Nearly half a century ago, Congress passed a law to encourage people to seek treatment for substance use disorder (SUD) without fear that treatment records would be used for criminal prosecution or would otherwise negatively affect court proceedings.[i] In 1975, the implementing regulations at 42 CFR Part 2 followed.[ii] These regulations imposed strict rules on the use and disclosure of SUD treatment information and were far more stringent than the health information privacy rules under the Health Insurance Portability and Accountability Act of 1996 and its regulations (HIPAA), which did not come about until more than 20 years later.

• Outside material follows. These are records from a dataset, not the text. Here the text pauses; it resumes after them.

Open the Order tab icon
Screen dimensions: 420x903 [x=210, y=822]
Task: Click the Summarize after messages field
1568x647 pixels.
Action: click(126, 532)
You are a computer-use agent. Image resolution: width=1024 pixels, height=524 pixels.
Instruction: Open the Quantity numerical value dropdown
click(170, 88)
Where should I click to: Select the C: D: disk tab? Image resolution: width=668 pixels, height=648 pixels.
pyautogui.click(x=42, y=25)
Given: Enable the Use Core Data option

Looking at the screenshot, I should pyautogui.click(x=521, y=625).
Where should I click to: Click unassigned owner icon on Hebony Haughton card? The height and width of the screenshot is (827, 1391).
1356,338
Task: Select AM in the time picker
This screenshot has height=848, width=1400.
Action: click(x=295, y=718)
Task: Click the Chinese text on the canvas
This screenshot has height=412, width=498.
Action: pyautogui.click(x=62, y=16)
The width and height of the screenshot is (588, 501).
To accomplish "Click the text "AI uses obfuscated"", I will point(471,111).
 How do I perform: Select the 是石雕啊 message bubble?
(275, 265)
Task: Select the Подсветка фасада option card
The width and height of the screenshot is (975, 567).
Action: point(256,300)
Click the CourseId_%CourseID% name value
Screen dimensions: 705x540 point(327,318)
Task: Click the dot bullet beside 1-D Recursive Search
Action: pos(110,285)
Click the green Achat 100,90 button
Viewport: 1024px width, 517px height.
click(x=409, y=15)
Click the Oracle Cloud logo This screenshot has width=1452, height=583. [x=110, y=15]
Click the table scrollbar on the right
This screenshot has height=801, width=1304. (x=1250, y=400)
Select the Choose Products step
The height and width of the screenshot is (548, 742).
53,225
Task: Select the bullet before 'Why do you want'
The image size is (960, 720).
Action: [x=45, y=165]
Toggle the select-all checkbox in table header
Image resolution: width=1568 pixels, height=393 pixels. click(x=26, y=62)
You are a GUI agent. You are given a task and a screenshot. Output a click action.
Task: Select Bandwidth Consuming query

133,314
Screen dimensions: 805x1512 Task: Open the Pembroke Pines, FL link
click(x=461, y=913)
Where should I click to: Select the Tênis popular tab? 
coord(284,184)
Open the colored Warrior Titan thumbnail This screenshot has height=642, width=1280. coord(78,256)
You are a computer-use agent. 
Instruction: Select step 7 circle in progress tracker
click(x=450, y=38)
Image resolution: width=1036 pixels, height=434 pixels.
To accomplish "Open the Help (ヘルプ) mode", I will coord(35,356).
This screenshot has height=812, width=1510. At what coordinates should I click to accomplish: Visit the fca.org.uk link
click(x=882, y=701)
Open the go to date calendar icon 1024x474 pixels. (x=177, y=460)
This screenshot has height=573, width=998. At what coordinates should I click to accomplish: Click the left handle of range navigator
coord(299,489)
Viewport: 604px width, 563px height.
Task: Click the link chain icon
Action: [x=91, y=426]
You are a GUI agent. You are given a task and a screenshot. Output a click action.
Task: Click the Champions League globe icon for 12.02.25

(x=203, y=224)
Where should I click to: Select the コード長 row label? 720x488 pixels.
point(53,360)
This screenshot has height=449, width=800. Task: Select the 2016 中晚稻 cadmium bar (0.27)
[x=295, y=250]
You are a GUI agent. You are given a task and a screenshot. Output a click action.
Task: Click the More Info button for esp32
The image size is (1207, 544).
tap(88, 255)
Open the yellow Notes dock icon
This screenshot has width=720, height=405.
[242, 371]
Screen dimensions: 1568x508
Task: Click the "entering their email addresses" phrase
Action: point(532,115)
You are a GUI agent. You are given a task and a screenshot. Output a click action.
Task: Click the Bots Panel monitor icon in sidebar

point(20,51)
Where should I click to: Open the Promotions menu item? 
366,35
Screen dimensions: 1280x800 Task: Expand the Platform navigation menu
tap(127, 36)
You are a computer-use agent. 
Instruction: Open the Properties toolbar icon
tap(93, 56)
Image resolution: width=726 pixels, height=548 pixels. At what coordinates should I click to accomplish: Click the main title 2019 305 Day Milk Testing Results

The strict rules under 42 CFR Part 2 have often been at odds with HIPAA and have made treatment and information sharing challenging for providers, especially as the healthcare system has moved toward a coordination of care model. Unlike HIPAA, prior to March 27th, 42 CFR Part 2 prohibited the sharing of SUD treatment information without specific consent of the patient for treatment, payment and healthcare operations.
The inability to share information for treatment purposes without specific consent has put patients’ health and safety at risk. For example, if a patient is receiving medication-assisted treatment for a SUD, the patient’s primary care provider (PCP) or an Emergency Department physician may not have access to that information and could prescribe a contraindicated medication. For this reason, the healthcare industry has been demanding changes to 42 CFR Part 2 for many years. While some regulatory changes came about in 2017 and proposed 2019 changes remain pending, none of the revisions addressed the restrictions on sharing critical SUD treatment information.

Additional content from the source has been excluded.